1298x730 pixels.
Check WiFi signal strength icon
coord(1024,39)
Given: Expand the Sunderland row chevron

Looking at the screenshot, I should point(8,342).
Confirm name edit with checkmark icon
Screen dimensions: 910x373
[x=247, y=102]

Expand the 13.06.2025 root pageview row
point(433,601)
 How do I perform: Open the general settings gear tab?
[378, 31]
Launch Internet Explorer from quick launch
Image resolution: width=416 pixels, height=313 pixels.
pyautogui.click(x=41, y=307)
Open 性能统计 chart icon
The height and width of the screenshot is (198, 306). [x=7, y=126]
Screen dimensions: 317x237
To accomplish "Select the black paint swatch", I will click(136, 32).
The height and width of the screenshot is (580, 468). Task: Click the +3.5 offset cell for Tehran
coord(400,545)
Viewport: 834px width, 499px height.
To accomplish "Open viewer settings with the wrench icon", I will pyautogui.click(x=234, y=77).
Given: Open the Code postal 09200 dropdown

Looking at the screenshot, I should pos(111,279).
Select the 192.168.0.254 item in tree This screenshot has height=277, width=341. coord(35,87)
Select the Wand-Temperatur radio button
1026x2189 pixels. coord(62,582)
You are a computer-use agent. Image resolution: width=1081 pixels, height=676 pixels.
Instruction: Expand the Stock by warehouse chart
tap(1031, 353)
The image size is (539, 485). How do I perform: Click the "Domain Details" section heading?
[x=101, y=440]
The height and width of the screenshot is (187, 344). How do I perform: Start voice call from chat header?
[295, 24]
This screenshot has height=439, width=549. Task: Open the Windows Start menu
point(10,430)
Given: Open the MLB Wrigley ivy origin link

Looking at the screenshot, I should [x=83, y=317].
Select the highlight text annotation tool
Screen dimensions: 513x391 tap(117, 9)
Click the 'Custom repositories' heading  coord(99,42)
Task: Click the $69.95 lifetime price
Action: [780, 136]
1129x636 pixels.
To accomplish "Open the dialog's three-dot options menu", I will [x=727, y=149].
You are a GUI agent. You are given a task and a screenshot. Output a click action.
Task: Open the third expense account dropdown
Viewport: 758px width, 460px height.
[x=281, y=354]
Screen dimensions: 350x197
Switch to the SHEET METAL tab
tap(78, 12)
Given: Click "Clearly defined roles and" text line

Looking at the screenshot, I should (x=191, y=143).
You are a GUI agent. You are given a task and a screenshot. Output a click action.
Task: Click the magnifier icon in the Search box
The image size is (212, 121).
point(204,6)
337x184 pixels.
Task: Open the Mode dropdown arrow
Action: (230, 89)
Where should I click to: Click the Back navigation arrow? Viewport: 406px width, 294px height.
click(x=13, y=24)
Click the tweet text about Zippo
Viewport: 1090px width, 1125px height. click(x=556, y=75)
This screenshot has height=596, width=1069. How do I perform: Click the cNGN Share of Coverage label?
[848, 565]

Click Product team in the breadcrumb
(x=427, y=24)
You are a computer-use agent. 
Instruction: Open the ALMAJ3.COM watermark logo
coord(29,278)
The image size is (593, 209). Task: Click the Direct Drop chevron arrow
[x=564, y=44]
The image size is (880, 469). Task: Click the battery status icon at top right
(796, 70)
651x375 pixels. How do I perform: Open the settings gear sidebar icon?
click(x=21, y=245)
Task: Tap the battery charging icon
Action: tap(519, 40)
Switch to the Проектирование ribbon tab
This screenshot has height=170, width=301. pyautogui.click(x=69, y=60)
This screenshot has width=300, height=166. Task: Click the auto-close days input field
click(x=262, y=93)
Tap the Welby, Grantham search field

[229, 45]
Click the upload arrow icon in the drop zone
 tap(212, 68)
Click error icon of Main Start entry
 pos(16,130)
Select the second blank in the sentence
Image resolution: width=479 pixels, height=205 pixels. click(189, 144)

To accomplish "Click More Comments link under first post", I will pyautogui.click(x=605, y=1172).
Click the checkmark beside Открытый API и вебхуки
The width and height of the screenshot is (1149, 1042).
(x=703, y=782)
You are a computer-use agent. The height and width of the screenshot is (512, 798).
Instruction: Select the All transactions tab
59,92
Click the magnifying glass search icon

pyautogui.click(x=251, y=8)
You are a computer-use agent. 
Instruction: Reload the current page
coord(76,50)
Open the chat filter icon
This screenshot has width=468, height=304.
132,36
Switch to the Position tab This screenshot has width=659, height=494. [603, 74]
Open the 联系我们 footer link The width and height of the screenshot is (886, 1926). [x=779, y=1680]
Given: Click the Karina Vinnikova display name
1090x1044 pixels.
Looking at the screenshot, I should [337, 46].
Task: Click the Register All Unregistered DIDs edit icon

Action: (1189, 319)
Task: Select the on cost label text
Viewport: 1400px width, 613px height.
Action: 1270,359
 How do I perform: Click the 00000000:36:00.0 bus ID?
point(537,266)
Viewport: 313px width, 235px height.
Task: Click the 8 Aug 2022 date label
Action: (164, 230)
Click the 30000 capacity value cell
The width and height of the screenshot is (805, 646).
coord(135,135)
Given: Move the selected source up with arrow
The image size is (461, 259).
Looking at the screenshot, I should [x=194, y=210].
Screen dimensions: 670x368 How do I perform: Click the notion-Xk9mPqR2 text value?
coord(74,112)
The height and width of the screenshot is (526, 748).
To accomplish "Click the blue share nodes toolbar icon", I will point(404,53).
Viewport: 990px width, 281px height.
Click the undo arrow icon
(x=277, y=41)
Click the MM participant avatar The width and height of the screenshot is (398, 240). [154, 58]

§ §

About this exercise
Please restate the data word for word, every record included.

Response to the task
1298x730 pixels.
Check WiFi signal strength icon
coord(1024,39)
Given: Expand the Sunderland row chevron

Looking at the screenshot, I should point(8,342).
Confirm name edit with checkmark icon
Screen dimensions: 910x373
[x=247, y=102]

Expand the 13.06.2025 root pageview row
point(433,601)
 How do I perform: Open the general settings gear tab?
[378, 31]
Launch Internet Explorer from quick launch
Image resolution: width=416 pixels, height=313 pixels.
pyautogui.click(x=41, y=307)
Open 性能统计 chart icon
The height and width of the screenshot is (198, 306). [x=7, y=126]
Screen dimensions: 317x237
To accomplish "Select the black paint swatch", I will click(136, 32).
The height and width of the screenshot is (580, 468). Task: Click the +3.5 offset cell for Tehran
coord(400,545)
Viewport: 834px width, 499px height.
To accomplish "Open viewer settings with the wrench icon", I will pyautogui.click(x=234, y=77).
Given: Open the Code postal 09200 dropdown

Looking at the screenshot, I should pos(111,279).
Select the 192.168.0.254 item in tree This screenshot has height=277, width=341. coord(35,87)
Select the Wand-Temperatur radio button
1026x2189 pixels. coord(62,582)
You are a computer-use agent. Image resolution: width=1081 pixels, height=676 pixels.
Instruction: Expand the Stock by warehouse chart
tap(1031, 353)
The image size is (539, 485). How do I perform: Click the "Domain Details" section heading?
[x=101, y=440]
The height and width of the screenshot is (187, 344). How do I perform: Start voice call from chat header?
[295, 24]
This screenshot has height=439, width=549. Task: Open the Windows Start menu
point(10,430)
Given: Open the MLB Wrigley ivy origin link

Looking at the screenshot, I should [x=83, y=317].
Select the highlight text annotation tool
Screen dimensions: 513x391 tap(117, 9)
Click the 'Custom repositories' heading  coord(99,42)
Task: Click the $69.95 lifetime price
Action: [780, 136]
1129x636 pixels.
To accomplish "Open the dialog's three-dot options menu", I will [x=727, y=149].
You are a GUI agent. You are given a task and a screenshot. Output a click action.
Task: Open the third expense account dropdown
Viewport: 758px width, 460px height.
[x=281, y=354]
Screen dimensions: 350x197
Switch to the SHEET METAL tab
tap(78, 12)
Given: Click "Clearly defined roles and" text line

Looking at the screenshot, I should (x=191, y=143).
You are a GUI agent. You are given a task and a screenshot. Output a click action.
Task: Click the magnifier icon in the Search box
The image size is (212, 121).
point(204,6)
337x184 pixels.
Task: Open the Mode dropdown arrow
Action: (230, 89)
Where should I click to: Click the Back navigation arrow? Viewport: 406px width, 294px height.
click(x=13, y=24)
Click the tweet text about Zippo
Viewport: 1090px width, 1125px height. click(x=556, y=75)
This screenshot has height=596, width=1069. How do I perform: Click the cNGN Share of Coverage label?
[848, 565]

Click Product team in the breadcrumb
(x=427, y=24)
You are a computer-use agent. 
Instruction: Open the ALMAJ3.COM watermark logo
coord(29,278)
The image size is (593, 209). Task: Click the Direct Drop chevron arrow
[x=564, y=44]
The image size is (880, 469). Task: Click the battery status icon at top right
(796, 70)
651x375 pixels. How do I perform: Open the settings gear sidebar icon?
click(x=21, y=245)
Task: Tap the battery charging icon
Action: tap(519, 40)
Switch to the Проектирование ribbon tab
This screenshot has height=170, width=301. pyautogui.click(x=69, y=60)
This screenshot has width=300, height=166. Task: Click the auto-close days input field
click(x=262, y=93)
Tap the Welby, Grantham search field

[229, 45]
Click the upload arrow icon in the drop zone
 tap(212, 68)
Click error icon of Main Start entry
 pos(16,130)
Select the second blank in the sentence
Image resolution: width=479 pixels, height=205 pixels. click(189, 144)

To accomplish "Click More Comments link under first post", I will pyautogui.click(x=605, y=1172).
Click the checkmark beside Открытый API и вебхуки
The width and height of the screenshot is (1149, 1042).
(x=703, y=782)
You are a computer-use agent. The height and width of the screenshot is (512, 798).
Instruction: Select the All transactions tab
59,92
Click the magnifying glass search icon

pyautogui.click(x=251, y=8)
You are a computer-use agent. 
Instruction: Reload the current page
coord(76,50)
Open the chat filter icon
This screenshot has width=468, height=304.
132,36
Switch to the Position tab This screenshot has width=659, height=494. [603, 74]
Open the 联系我们 footer link The width and height of the screenshot is (886, 1926). [x=779, y=1680]
Given: Click the Karina Vinnikova display name
1090x1044 pixels.
Looking at the screenshot, I should [337, 46].
Task: Click the Register All Unregistered DIDs edit icon

Action: (1189, 319)
Task: Select the on cost label text
Viewport: 1400px width, 613px height.
Action: 1270,359
 How do I perform: Click the 00000000:36:00.0 bus ID?
point(537,266)
Viewport: 313px width, 235px height.
Task: Click the 8 Aug 2022 date label
Action: (164, 230)
Click the 30000 capacity value cell
The width and height of the screenshot is (805, 646).
coord(135,135)
Given: Move the selected source up with arrow
The image size is (461, 259).
Looking at the screenshot, I should [x=194, y=210].
Screen dimensions: 670x368 How do I perform: Click the notion-Xk9mPqR2 text value?
coord(74,112)
The height and width of the screenshot is (526, 748).
To accomplish "Click the blue share nodes toolbar icon", I will point(404,53).
Viewport: 990px width, 281px height.
Click the undo arrow icon
(x=277, y=41)
Click the MM participant avatar The width and height of the screenshot is (398, 240). [154, 58]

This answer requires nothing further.